Start of SOURCE INFORMATION

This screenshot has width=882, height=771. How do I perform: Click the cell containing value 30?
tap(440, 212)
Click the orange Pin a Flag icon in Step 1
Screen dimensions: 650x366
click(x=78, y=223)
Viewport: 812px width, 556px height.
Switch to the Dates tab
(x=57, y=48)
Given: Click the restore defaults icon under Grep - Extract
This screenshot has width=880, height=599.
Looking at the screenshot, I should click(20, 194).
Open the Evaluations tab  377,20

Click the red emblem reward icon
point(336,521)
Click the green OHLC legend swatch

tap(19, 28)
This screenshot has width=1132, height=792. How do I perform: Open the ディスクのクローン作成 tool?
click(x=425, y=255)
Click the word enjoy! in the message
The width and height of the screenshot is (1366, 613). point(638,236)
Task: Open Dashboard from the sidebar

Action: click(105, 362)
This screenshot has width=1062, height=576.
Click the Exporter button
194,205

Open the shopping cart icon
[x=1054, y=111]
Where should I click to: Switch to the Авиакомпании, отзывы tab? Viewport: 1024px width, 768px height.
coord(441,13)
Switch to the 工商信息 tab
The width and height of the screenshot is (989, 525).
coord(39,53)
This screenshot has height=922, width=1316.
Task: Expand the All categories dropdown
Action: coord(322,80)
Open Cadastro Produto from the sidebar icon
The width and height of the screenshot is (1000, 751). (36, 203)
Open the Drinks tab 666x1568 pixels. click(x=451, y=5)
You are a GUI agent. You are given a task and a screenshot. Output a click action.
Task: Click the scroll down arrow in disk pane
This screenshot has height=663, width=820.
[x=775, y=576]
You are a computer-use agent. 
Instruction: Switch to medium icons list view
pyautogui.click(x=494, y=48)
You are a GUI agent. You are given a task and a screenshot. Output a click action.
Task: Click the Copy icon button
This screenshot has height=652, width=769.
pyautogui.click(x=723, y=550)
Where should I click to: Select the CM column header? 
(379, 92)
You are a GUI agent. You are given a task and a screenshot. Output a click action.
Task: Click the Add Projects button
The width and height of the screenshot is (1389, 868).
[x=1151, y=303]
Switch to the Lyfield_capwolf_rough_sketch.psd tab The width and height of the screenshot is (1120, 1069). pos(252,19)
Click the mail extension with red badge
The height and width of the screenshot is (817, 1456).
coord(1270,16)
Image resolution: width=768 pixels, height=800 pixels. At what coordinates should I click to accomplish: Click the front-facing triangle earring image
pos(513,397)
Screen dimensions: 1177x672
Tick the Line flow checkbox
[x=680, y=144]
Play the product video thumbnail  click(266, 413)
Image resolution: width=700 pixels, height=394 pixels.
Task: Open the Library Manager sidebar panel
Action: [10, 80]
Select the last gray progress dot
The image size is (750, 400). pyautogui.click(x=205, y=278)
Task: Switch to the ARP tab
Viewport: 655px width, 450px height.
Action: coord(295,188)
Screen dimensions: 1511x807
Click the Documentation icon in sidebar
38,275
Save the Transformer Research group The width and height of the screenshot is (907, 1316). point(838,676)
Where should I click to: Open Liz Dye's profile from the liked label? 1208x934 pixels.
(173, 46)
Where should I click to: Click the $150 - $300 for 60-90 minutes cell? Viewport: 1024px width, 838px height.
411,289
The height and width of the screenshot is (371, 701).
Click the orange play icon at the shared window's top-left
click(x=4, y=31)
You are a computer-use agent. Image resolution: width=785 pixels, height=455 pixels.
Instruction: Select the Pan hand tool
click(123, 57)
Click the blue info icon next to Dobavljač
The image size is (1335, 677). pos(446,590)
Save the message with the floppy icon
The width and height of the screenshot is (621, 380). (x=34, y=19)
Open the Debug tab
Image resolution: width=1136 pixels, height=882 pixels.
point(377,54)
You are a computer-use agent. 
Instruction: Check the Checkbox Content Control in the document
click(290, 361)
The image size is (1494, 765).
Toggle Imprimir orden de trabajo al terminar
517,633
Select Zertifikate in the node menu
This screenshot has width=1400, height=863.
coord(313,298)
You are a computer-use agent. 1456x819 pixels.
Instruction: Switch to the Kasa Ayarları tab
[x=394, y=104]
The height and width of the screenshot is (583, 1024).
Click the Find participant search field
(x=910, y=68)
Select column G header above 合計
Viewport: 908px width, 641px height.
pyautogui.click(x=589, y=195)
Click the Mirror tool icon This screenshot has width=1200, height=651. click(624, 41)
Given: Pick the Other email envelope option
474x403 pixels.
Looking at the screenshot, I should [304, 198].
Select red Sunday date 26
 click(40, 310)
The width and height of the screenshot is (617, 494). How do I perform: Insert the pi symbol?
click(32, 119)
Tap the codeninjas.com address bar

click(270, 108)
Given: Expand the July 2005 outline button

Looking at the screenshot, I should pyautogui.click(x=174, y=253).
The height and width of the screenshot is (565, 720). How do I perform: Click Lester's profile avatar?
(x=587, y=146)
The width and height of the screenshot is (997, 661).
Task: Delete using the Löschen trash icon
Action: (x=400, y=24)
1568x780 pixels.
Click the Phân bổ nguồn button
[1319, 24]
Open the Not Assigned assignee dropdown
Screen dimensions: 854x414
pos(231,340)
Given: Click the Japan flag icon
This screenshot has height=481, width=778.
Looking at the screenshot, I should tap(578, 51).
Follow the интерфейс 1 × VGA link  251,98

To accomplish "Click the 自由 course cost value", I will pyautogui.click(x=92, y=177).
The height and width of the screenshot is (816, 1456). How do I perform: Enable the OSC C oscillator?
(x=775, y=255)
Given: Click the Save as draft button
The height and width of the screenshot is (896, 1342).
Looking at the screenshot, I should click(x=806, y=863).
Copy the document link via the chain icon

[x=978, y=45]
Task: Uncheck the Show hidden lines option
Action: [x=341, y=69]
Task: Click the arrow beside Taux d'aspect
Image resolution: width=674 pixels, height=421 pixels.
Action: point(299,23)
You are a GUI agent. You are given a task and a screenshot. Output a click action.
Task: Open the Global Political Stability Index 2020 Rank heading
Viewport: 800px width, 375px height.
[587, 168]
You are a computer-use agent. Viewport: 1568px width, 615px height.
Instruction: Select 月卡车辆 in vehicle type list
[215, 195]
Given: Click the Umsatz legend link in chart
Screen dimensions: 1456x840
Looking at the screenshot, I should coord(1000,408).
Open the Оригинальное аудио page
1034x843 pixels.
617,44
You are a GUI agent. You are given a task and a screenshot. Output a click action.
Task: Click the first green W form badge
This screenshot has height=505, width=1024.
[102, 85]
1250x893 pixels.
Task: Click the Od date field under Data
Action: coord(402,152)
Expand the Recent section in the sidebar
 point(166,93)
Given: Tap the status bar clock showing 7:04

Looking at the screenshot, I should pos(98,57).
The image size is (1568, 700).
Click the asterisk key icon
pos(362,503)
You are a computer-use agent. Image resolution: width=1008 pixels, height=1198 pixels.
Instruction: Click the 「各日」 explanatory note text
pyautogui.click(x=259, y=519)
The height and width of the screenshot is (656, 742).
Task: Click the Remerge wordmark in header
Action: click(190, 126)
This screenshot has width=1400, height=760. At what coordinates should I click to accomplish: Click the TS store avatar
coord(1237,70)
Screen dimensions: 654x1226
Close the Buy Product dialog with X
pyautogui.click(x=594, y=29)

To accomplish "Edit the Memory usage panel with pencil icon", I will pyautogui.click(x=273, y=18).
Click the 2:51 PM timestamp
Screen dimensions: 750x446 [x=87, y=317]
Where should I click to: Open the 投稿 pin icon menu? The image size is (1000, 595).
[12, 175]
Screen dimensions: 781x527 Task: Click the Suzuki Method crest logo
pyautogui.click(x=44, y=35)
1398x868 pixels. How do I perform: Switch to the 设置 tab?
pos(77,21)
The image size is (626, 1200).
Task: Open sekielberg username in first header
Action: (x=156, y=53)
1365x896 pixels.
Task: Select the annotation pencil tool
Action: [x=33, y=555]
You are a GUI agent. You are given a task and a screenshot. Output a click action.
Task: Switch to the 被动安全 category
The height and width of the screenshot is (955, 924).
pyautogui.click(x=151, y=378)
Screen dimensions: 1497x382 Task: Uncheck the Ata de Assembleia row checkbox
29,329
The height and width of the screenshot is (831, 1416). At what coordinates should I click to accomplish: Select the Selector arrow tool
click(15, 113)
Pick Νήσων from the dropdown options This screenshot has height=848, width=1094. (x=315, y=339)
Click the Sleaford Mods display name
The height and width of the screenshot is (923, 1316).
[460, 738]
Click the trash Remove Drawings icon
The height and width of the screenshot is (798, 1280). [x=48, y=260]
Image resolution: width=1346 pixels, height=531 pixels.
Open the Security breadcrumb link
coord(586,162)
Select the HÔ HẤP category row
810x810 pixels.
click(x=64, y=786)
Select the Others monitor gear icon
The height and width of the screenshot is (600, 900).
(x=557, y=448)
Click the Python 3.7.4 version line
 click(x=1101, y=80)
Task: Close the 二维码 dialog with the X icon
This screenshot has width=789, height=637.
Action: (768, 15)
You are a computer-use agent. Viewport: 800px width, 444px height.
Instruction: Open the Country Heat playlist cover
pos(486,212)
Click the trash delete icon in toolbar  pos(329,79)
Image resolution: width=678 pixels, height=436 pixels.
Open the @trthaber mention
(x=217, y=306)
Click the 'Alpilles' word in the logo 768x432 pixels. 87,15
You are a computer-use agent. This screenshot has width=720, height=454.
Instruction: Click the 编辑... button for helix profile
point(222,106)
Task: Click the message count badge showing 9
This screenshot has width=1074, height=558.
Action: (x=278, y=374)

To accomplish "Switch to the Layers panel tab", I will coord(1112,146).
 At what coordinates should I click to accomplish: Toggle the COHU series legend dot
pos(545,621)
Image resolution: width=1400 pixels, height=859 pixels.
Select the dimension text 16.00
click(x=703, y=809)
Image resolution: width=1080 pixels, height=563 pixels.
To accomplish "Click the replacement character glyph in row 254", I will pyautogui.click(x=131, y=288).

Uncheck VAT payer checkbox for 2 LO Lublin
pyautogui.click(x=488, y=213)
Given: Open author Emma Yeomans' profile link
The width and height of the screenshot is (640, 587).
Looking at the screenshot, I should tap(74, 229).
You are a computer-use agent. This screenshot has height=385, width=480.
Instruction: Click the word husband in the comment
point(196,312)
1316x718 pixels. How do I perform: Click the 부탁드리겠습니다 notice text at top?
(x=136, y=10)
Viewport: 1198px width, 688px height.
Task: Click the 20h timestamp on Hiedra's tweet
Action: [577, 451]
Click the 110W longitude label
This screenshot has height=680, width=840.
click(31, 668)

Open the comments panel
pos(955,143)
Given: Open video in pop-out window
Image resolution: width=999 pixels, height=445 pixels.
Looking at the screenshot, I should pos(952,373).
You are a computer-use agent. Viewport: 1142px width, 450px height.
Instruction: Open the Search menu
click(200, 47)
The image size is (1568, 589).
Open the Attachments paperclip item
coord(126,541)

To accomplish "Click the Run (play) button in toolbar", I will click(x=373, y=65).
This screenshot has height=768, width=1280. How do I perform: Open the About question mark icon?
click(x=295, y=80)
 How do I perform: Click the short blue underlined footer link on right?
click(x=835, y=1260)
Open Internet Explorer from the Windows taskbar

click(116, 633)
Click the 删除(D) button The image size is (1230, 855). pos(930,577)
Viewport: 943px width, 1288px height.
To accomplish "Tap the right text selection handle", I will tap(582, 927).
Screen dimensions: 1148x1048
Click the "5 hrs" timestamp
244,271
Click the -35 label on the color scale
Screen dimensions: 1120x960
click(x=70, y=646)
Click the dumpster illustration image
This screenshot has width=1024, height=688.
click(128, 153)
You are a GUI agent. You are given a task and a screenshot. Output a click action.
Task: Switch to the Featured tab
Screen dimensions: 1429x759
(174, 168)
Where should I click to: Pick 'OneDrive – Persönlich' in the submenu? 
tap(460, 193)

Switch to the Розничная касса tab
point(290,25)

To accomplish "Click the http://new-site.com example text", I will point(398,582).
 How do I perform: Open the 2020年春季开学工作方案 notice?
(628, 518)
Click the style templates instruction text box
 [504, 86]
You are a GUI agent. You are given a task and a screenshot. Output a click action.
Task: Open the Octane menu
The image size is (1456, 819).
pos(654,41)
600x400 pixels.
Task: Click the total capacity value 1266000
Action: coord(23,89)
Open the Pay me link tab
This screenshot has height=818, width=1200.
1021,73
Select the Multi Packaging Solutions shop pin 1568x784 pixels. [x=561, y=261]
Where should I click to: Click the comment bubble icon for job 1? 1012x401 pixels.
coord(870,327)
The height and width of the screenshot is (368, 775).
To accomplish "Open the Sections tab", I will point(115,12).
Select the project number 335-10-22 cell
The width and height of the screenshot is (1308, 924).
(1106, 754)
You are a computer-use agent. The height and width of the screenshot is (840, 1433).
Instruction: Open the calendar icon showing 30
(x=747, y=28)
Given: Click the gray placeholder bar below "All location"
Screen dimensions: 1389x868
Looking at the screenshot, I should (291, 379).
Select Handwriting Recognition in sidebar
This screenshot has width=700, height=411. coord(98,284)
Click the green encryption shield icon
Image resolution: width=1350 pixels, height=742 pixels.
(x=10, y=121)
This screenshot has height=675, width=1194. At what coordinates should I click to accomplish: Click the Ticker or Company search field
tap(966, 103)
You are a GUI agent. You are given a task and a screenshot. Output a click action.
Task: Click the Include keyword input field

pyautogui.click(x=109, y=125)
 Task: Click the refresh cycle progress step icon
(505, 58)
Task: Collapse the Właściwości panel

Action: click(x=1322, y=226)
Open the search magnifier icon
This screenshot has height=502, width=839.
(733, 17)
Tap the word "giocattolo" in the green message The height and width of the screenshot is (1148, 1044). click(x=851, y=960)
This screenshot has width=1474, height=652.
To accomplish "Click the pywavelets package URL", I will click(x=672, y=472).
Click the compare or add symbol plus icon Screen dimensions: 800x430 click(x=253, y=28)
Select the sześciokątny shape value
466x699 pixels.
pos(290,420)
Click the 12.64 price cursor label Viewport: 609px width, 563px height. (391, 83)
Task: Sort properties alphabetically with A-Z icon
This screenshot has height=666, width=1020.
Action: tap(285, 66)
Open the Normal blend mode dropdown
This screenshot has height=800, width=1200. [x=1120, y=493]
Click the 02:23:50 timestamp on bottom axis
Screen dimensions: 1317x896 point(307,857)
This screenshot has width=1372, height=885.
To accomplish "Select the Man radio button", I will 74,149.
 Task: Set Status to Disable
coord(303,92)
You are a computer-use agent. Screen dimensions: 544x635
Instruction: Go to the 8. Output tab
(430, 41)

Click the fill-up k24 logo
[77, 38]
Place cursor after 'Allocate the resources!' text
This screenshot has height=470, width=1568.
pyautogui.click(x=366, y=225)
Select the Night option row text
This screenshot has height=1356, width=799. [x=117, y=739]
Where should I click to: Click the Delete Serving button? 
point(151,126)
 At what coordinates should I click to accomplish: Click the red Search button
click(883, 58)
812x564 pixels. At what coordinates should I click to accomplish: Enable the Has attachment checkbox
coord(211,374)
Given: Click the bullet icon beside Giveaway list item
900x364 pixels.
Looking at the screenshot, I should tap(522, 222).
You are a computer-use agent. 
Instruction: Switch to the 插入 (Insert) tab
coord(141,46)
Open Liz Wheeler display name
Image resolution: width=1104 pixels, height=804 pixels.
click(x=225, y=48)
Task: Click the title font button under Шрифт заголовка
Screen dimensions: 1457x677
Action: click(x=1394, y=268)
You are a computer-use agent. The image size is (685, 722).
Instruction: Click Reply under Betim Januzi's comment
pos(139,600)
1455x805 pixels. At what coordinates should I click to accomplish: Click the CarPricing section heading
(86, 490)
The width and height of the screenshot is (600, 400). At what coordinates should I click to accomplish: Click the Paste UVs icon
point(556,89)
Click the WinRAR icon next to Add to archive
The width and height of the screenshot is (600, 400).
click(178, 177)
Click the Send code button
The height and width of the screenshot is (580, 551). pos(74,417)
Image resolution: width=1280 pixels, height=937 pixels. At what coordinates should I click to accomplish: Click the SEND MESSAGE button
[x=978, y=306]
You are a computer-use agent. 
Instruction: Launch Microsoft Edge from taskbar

End of SOURCE INFORMATION

[EXERCISE] Filter the records down to the lines containing the word "toolbar", and copy those.

[PROBLEM SOLUTION]
Click the trash delete icon in toolbar  pos(329,79)
To accomplish "Click the Run (play) button in toolbar", I will click(x=373, y=65).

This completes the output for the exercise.